TEXTO EXTRAÍDO:

/---

Más tarde, la teología elaboró esa fe de Pedro y de sus compañeros, compartida ya en las primeras comunidades, dentro de unos moldes griegos que han llegado hasta nosotros. Por ejemplo, cuando rezamos cada domingo: «Creemos en Jesucristo, Hijo único de Dios, nacido del Padre antes de todos los siglos», estamos en sintonía con el jefe de los Doce.

El Catecismo de la Iglesia Católica nos presenta también esa fe del apóstol: «Creemos y confesamos que Jesús de Nazaret es el Hijo eterno de Dios, hecho hombre, quien con su muerte nos ha librado del pecado».

Pero aquella confesión no fue un reconocimiento especulativo solamente. Fue una entrega vital de Pedro al Señor Jesús.

Así lo vivieron además muchos santos y santas que la Iglesia nos ofrece como modelos. De modo especial numerosos obispos de la sede romana, que cumplieron a cabalidad su compromiso con el Maestro.

El Padre Astete en su maravilloso catecismo, salido a la luz pública en 1591, señala como ideal para un cristiano: «Conocer, amar y servir a Dios en esta vida y después verle y gozarle en la otra».

Sin embargo, hoy no urgimos esa distinción entre la vida presente y la futura. Nos lo prohíbe la actual visión del mundo, la forma como hoy analizamos las verdades religiosas. No poseemos sino una sola vida, la que nos dio el Señor al crearnos, aunque ella discurre por diferentes estadios. El presente, mientras caminamos unidos a un cuerpo material y deleznable y otra próxima etapa, cuando ya libres del tiempo y el espacio, gocemos de una existencia más perfecta.

\---

INSTRUCCIÓN:
Transcribe literalmente el pasaje del texto sobre la fe de Pedro que va desde "El Catecismo de" hasta "con el Maestro.", ambos incluidos. Los registros son material aparte y no guardan relación con el texto.

DATOS:
/---

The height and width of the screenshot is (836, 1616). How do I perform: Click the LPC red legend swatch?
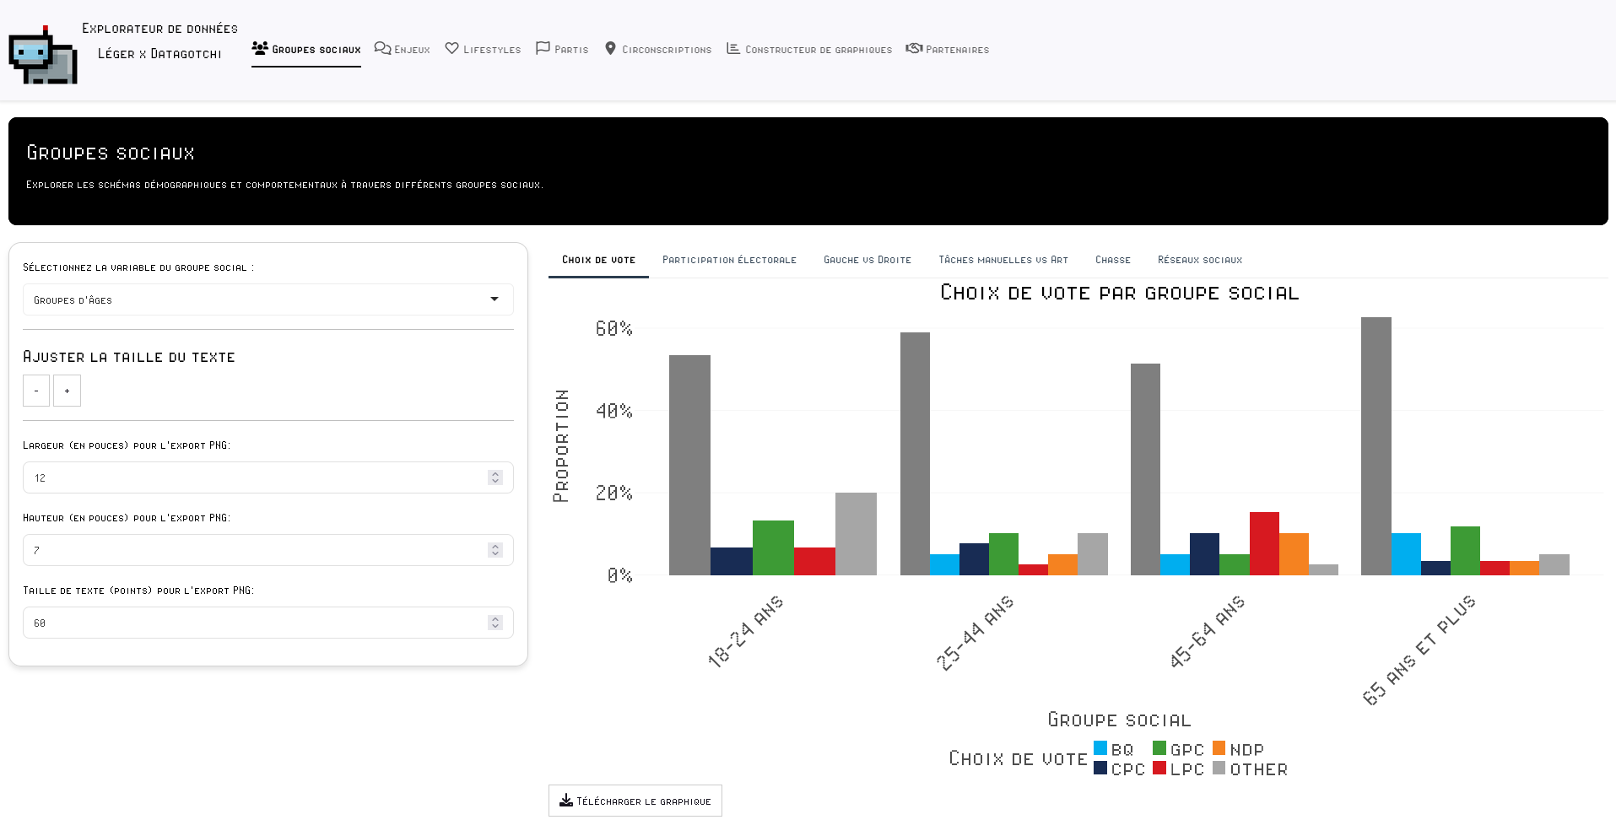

\---
/---

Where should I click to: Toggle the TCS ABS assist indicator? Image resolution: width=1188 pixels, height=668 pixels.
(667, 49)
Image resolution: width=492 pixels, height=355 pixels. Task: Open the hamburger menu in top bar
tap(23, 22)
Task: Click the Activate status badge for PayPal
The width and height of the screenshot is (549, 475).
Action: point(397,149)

\---
/---

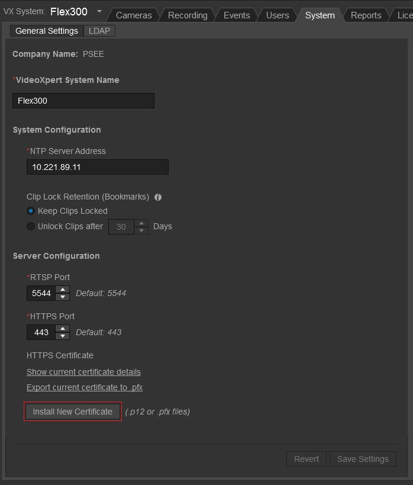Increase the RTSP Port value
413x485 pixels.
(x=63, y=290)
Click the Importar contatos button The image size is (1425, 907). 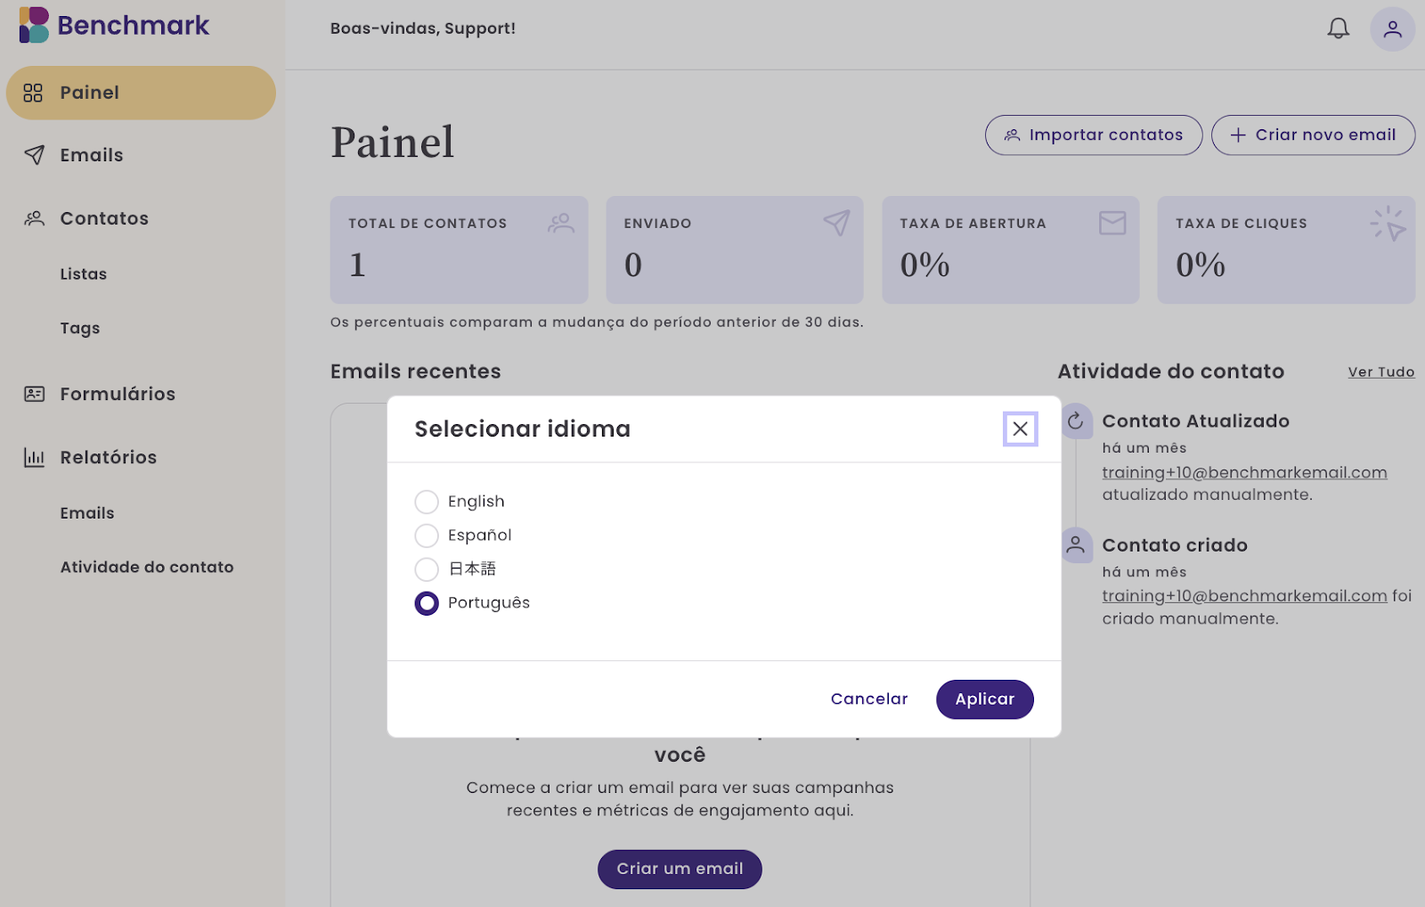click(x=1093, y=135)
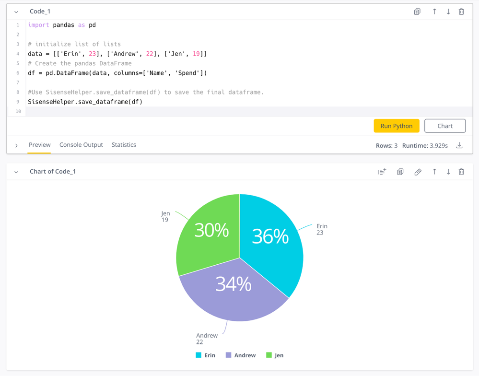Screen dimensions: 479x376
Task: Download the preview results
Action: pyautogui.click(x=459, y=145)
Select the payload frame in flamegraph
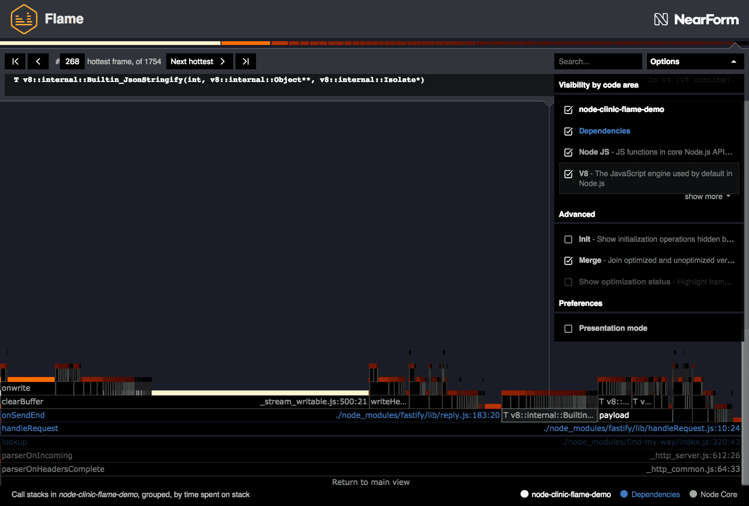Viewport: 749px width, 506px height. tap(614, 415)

\---

RESPUESTA:
El Catecismo de la Iglesia Católica nos presenta también esa fe del apóstol: «Creemos y confesamos que Jesús de Nazaret es el Hijo eterno de Dios, hecho hombre, quien con su muerte nos ha librado del pecado».

Pero aquella confesión no fue un reconocimiento especulativo solamente. Fue una entrega vital de Pedro al Señor Jesús.

Así lo vivieron además muchos santos y santas que la Iglesia nos ofrece como modelos. De modo especial numerosos obispos de la sede romana, que cumplieron a cabalidad su compromiso con el Maestro.